What the task requires — Search the data for the string "computer", and report each line where it is found.

Records supplied —
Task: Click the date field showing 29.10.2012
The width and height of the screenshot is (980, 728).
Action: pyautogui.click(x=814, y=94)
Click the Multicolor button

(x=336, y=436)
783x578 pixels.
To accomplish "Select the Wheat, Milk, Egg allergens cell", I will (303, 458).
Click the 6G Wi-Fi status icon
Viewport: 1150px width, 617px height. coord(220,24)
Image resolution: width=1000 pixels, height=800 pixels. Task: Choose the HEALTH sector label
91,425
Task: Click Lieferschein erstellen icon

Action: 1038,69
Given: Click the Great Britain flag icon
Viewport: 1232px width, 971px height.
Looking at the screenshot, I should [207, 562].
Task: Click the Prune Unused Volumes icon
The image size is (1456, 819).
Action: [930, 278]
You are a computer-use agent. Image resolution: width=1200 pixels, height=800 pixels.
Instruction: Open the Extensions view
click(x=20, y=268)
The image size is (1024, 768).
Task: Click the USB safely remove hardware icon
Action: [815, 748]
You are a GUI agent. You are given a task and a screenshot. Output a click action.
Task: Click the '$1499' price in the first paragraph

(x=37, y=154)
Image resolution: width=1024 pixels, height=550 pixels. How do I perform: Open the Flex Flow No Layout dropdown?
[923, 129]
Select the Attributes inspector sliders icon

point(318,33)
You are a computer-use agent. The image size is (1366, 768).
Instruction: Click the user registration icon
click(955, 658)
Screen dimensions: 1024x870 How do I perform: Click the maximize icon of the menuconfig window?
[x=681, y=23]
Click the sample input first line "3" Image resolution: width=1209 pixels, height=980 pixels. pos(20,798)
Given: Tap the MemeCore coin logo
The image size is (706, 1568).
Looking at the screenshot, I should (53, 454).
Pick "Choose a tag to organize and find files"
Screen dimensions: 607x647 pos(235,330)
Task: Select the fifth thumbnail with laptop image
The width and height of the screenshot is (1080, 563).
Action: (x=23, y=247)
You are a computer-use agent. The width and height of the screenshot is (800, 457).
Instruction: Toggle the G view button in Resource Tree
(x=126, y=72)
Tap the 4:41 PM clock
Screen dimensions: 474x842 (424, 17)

Problem solution —
You are a computer-use agent. Image resolution: width=1200 pixels, height=800 pixels.
You are a computer-use agent. The image size is (1366, 768).
You are a computer-use agent. The width and height of the screenshot is (800, 457).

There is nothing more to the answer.